*TASK PROMPT*. Reproduce word for word the part of the Gerrit Potter article below that begins at the words "Gerrit not only" and stops after "for Jacoba's soul.".

*ARTICLE*.
________________

On November 6, 1444, Gerrit Potter submitted the account he had drawn up for the executors of Jacoba van Beieren's will to the court. Among them were some old acquaintances: Jacoba's widower, Frank van Borssele, Count of Ostervant, and his representative Jan Ruychrock. Jan van der Mije, Gerrit's father-in-law, represented the interests of Jacoba's mother, Margaret of Burgundy. Gerrit must have known other executors in Jacoba's circles as well. Among them, for example, Gillis van Wissenkerke, councilor of Frank van Borssele and Jan van Neck, Jacoba's confessor.

Gerrit not only drew up the account: he also acted as receiver, hosted the executors (March 12, 1444), and actively participated in the sale of Jacoba's possessions. For all this, he traveled to Brabant, Artois, Flanders,..., everywhere the duke or his chancellor resided. He bought, perhaps as a memento of his deceased employer, a brooch Jacoba had received from the steward of Ponthieu. The account also mentions a donation from Kerstijne, Potter's wife, for Jacoba's soul.

=== Clerk of the General Receiver (1439-1441) ===

Gerrit's financial expertise is also evident from the fact that between 1439 and 1441, he drafted and then copied the neat versions of the accounts for the court as a clerk of the general receiver Willem III van Naaldwijk. In this role, he was regularly present at the auditing of the accounts conducted by external auditors. His language skills would have come in handy again: the audit was conducted in French.

=== Member of the Council of Holland (1438-1454) ===

From 1438, Gerrit Potter appears as a councilor in the Council of Holland, first unpaid, from April 24, 1445, with a paid seat. He continued to act as a tax collector (1439, 1451) and judicial investigator (for example, in the curious case between Attorney General Bengaert Say and President Gozewijn de Wilde, who was accused of sodomy) and was sent abroad as a negotiator (e.g., Cologne, Bremen, Bruges, Rouen, Nijmegen, Utrecht). Gerrit was closely involved in the negotiations between the Hanse and Holland following the Treaty of Copenhagen (1441). He also maintained first-line contact between local councils and regional administration as a councilor. He was often involved in calming local uprisings (including in Amsterdam in 1442). His actions in quelling the violent factional dispute between Hooks and Cods in Leiden in July 1445 were still described in the early sixteenth century "Divisiekroniek" (printed in 1517, attributed to Cornelius Aurelius).

== Bibliography/Works ==

Contrary to the title of the publication by Napoleon de Pauw, Gerrit Potter did not only translate Jean Froissart's "Chronique de Flandres" (c. 1385), but he made a translation of the first three books of his extensive chronicle about the political turmoil in Western Europe at the end of the fourteenth century. Gerrit's style resembles the jargon from accounts and legal registers and seems influenced by the terminological innovation in administrative language following the incorporation of Holland into the Burgundian personal union. Gerrit likely wrote his translation in the Council of Holland, after circa 1440. His exact goal remains unclear. He displayed his expertise and language skills with his monumental translation. He may have aimed to provide his colleagues, who were not always proficient in French, access to a rich information source on the major European conflicts in which the new Burgundian rulers of Holland often played a prominent role. The Hundred Years' War was still ongoing, and unrest was once again emerging in Flanders (in Bruges, the Ghent Revolt (1449-1453)). Additionally, Froissart's chronicle, as a collection of good and bad examples, could serve as a guide for anyone holding or aspiring to an administrative position.

________________

*DATA SEGMENT*.
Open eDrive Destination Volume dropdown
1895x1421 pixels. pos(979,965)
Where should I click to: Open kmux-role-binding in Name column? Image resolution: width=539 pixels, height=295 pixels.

________________

*SOLUTION FOR THIS PROBLEM*.
Gerrit not only drew up the account: he also acted as receiver, hosted the executors (March 12, 1444), and actively participated in the sale of Jacoba's possessions. For all this, he traveled to Brabant, Artois, Flanders,..., everywhere the duke or his chancellor resided. He bought, perhaps as a memento of his deceased employer, a brooch Jacoba had received from the steward of Ponthieu. The account also mentions a donation from Kerstijne, Potter's wife, for Jacoba's soul.